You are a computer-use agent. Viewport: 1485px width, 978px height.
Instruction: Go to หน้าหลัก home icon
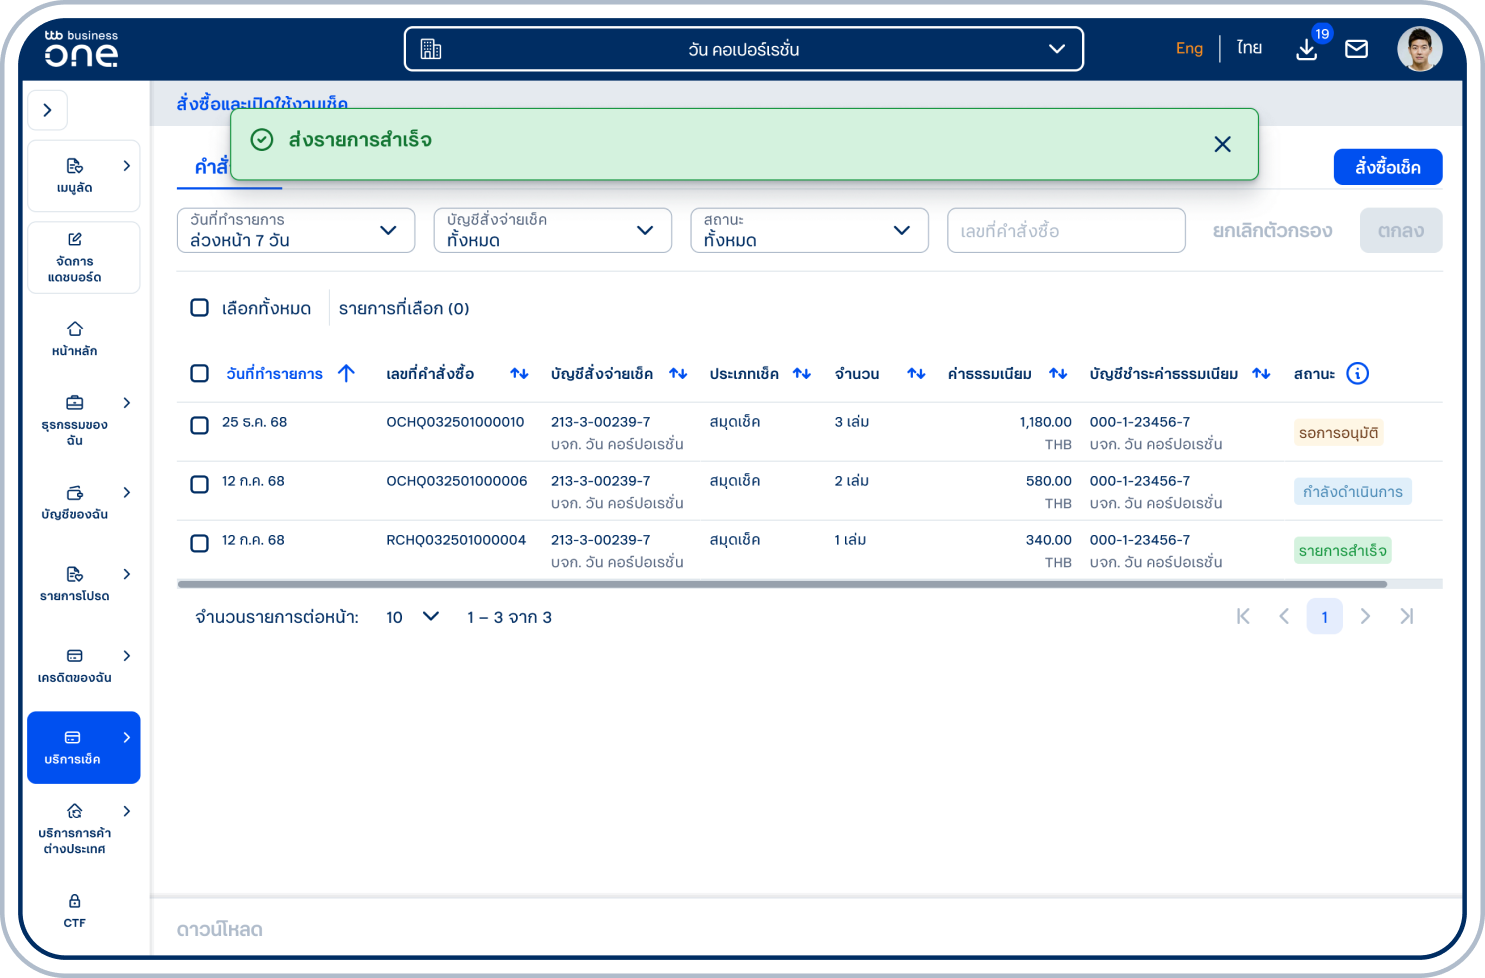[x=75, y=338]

....

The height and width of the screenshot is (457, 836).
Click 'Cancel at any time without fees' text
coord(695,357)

....

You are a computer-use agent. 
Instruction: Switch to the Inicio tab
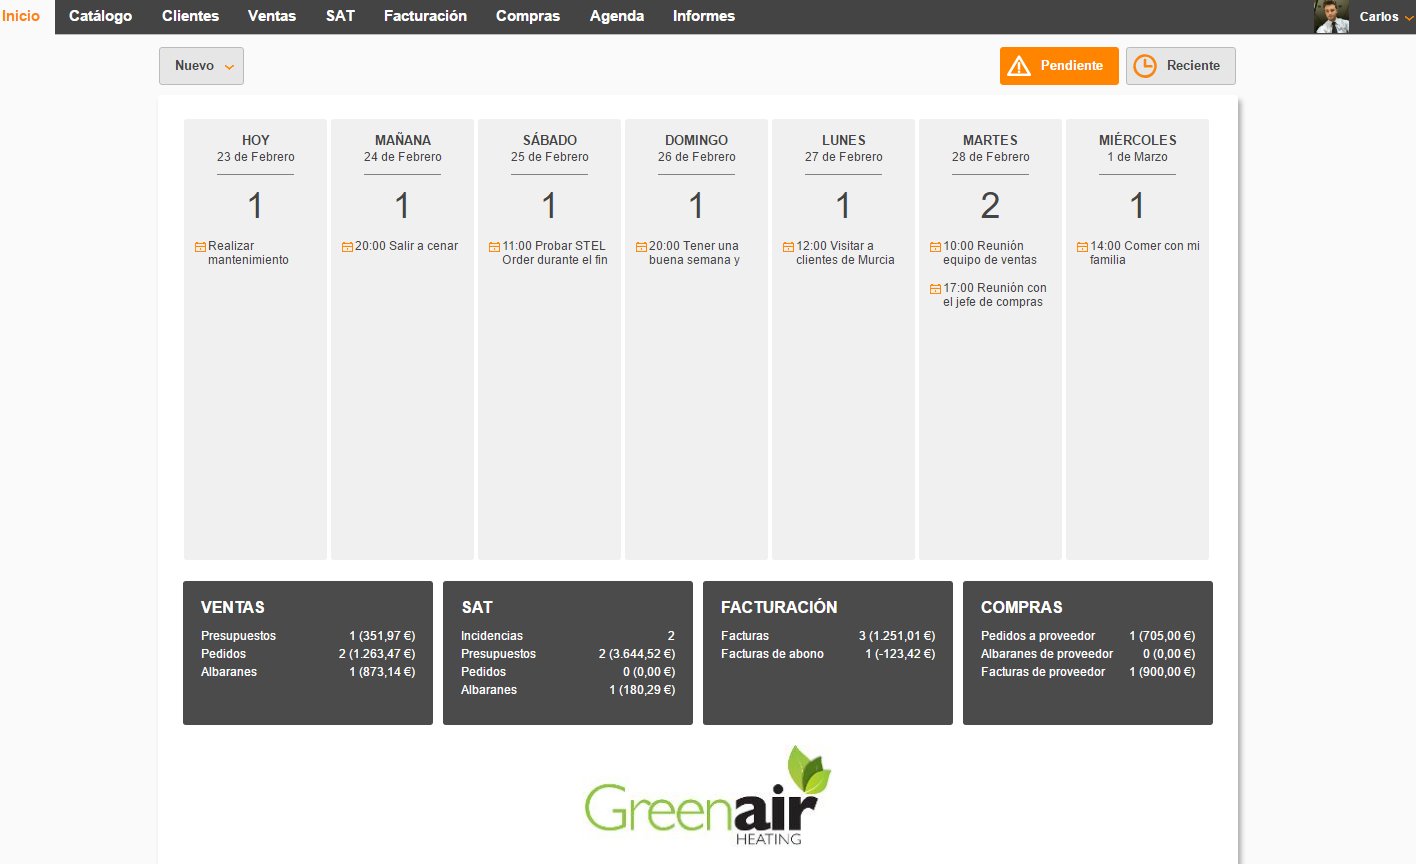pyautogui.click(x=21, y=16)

....

What is being asked: Filter the entries down to the lines that include the string "computer".

Output for this task:
You are a computer-use agent. Viewport: 1485px width, 978px height.
You are a computer-use agent. 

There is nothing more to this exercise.